Moira Donegin at The Guardian writes—Trump’s new rule to defund family planning hits the most vulnerable:
On Friday, the Trump administration inflicted yet another bit of needless, bigoted cruelty when it announced that it would bar organizations that provide abortions or abortion referrals from receiving funding under Title X, the federal family planning program.
The Hyde Amendment, a sexist and unfair provision, already prohibits any federal funding from being used for abortions. The new regulations, designed specifically to remove funding from Planned Parenthood, would make it impossible for low-income patients to receive birth control, cervical and breast cancer screenings, STD testing or treatment, pelvic exams or sex education from any organization that provides abortions or even tells their patients where they can get one. It prevents groups that provide abortions from using this federal money to provide any reproductive health services at all.[...]
Most people who use the funds are women who do not have medical insurance through an employer and are ineligible for Medicaid; their incomes are too high to qualify for free care, but too low for them to afford insurance out of pocket. The funds disproportionately help people of color: 21% of Title X patients are black, and 30% identify as Latino.
Joshua Holland at The Nation writes—Why Democrats Should Ignore the Chatter About Moving ‘Too Far Left’ and Go Big. Backlash is inevitable. So Democrats should be bold.:
The 2018 midterms brought an infusion of fresh blood, new ideas, and youthful energy into the Democratic caucus on Capitol Hill, and a number of lawmakers—notably those with presidential aspirations—are pushing ambitious, unapologetically progressive proposals to solve some very serious problems. The most prominent may be Representative Alexandria Ocasio-Cortez’s Green New Deal, but there several others: Senator Bernie Sanders’s proposal to significantly expand the inheritance tax; Senator Elizabeth Warren’s wealth tax and universal-childcare plan; Senator Kirsten Gillibrand’s bid to put predatory lenders out of business by empowering the Post Office to serve as a community bank; Senator Cory Booker’s proposal to use “baby bonds” to close the racial wealth gap and, of course, various versions of Medicare for All. And in the House, Democrats are championing a comprehensive proposal to advance key voting rights and curb the influence of deep-pocketed donors.
While it’s an exciting moment for progressives who have long urged Democrats to embrace these kinds of bold policy ideas, it’s also unleashed a predictable flood of hand-wringing from pundits, conservatives, and more moderate Democrats about whether the Dems are moving “too far to the left.” [...]

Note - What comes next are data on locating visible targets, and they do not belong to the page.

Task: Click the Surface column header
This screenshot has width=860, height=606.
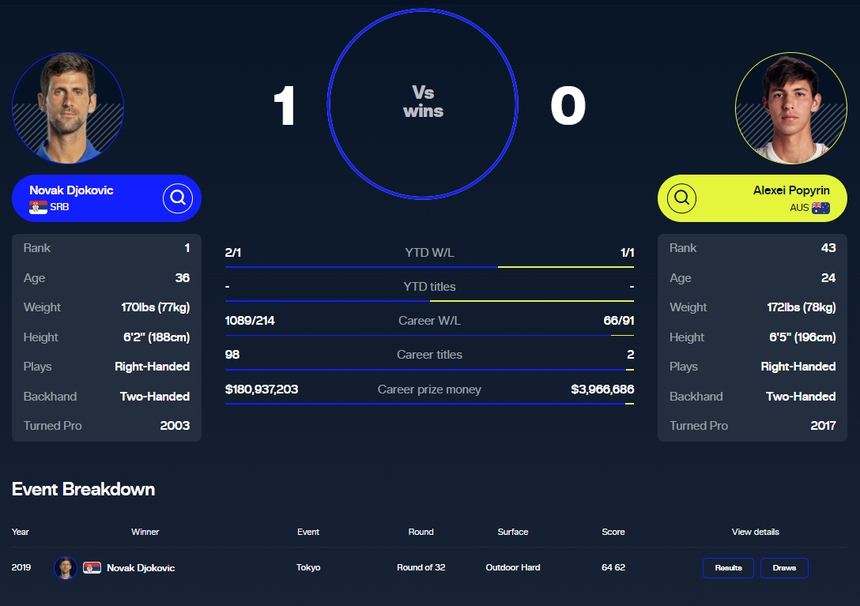Action: (x=513, y=532)
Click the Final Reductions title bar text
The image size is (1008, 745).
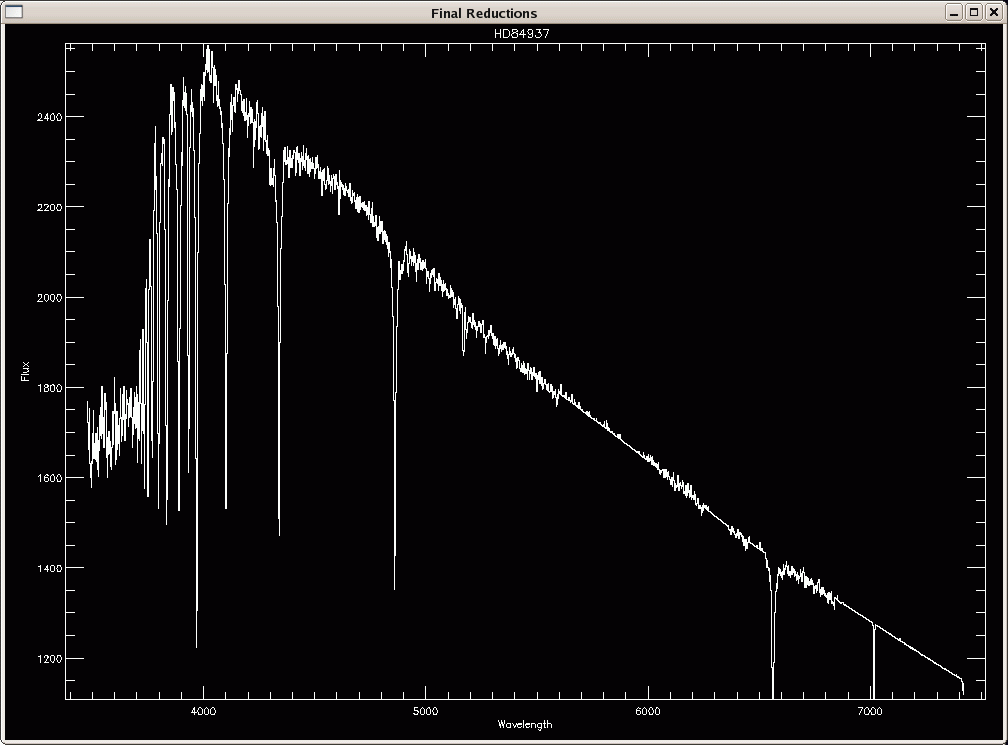(x=484, y=13)
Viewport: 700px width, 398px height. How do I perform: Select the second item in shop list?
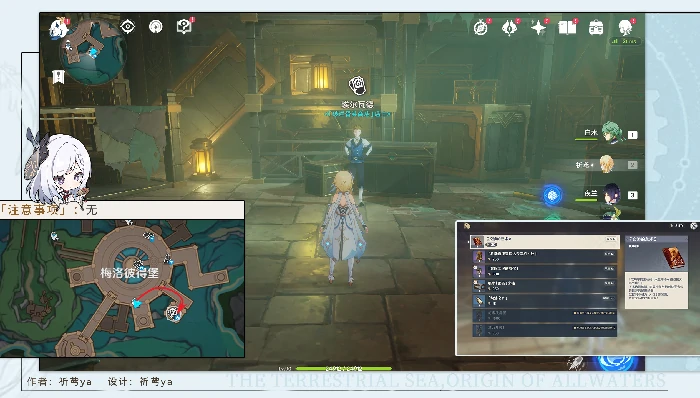[x=545, y=256]
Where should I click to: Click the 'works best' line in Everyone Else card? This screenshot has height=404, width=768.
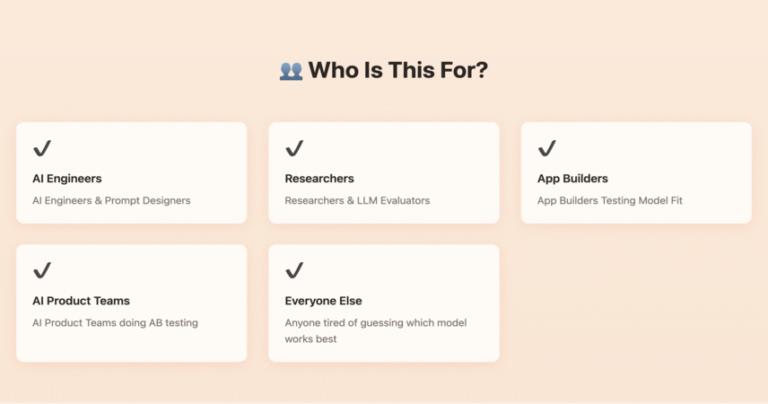311,339
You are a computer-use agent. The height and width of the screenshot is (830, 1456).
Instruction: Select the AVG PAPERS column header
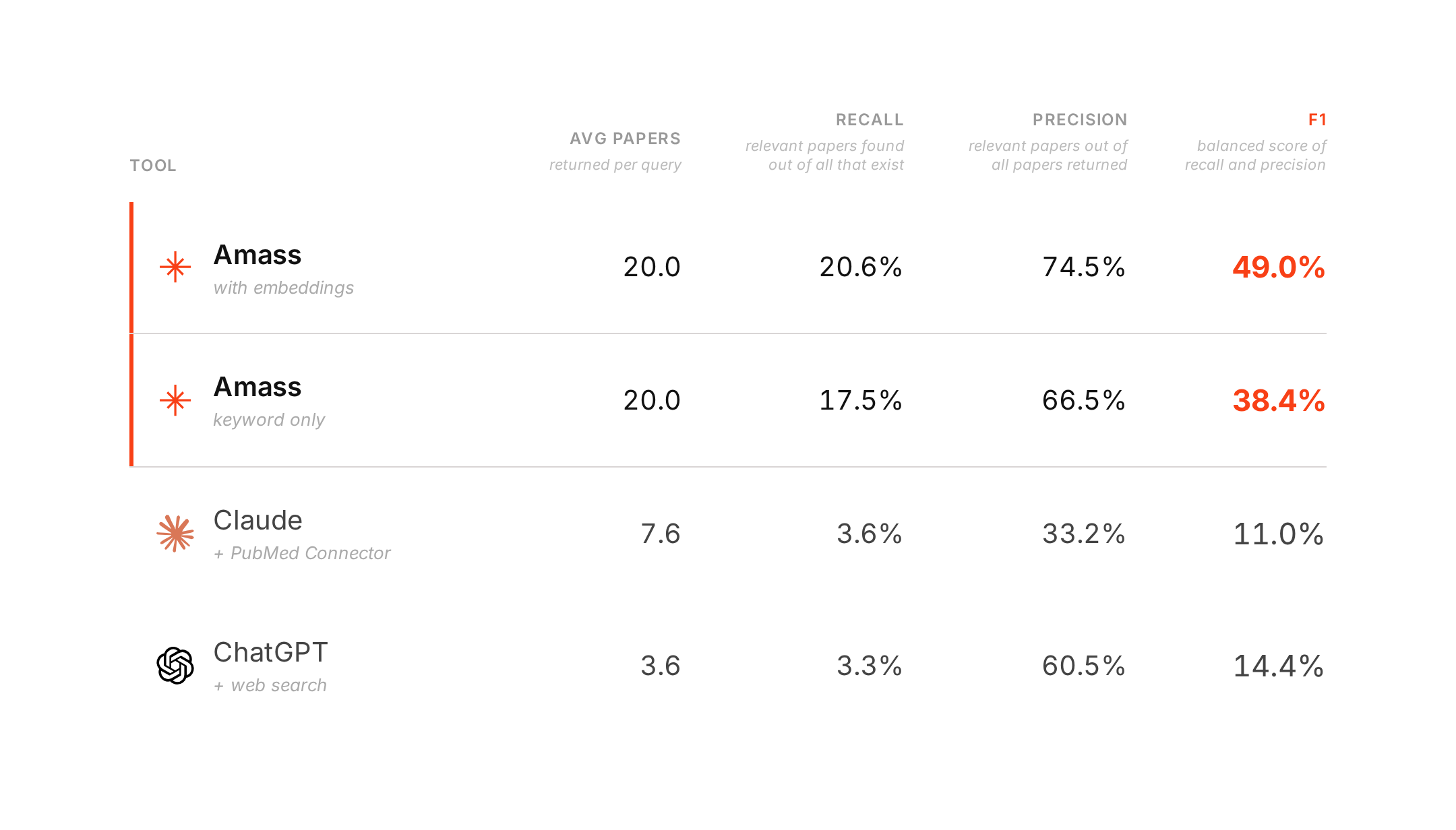pos(625,139)
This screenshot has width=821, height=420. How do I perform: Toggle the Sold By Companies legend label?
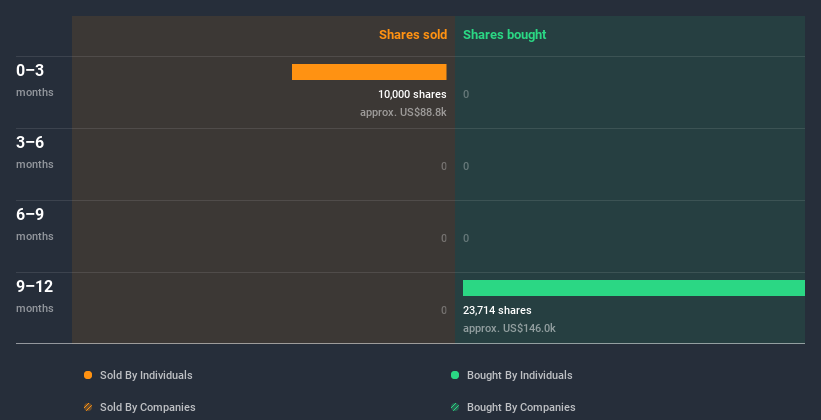(147, 407)
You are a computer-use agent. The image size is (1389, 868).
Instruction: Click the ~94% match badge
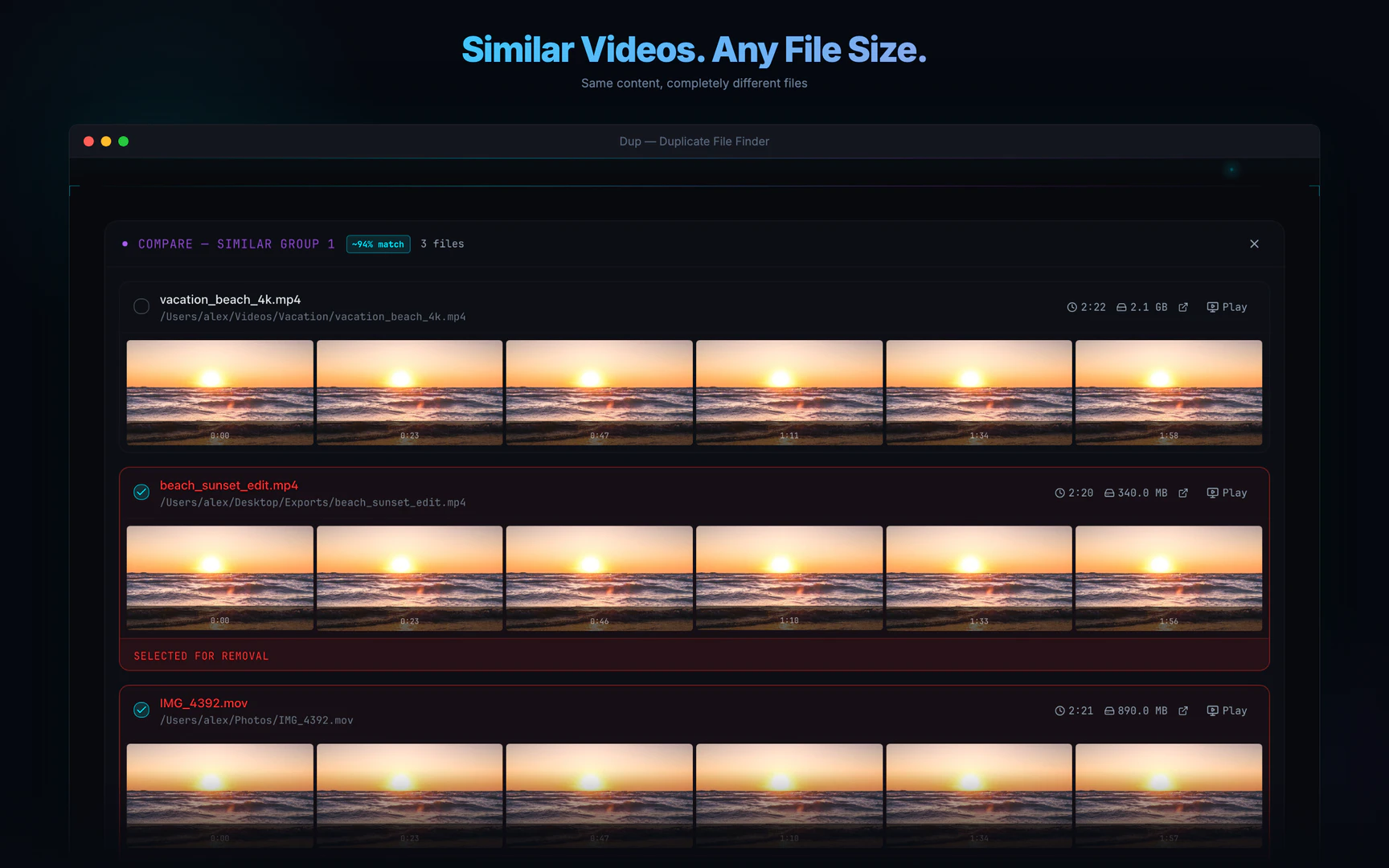[378, 244]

Political scientists Christopher Achens and Larry Bartels have argued convincingly that most voters just don’t have a solid grasp of public policy and take their cues from politicians they admire and other influential voices. So there is a danger that the media’s relentless drumbeat about these proposals supposedly being outside the mainstream could convince voters that the criticism has merit.
That’s why we shouldn’t just ignore all the hand-wringing about Dems’ going too far. We need to push back against it aggressively before it becomes a self-fulfilling prophecy.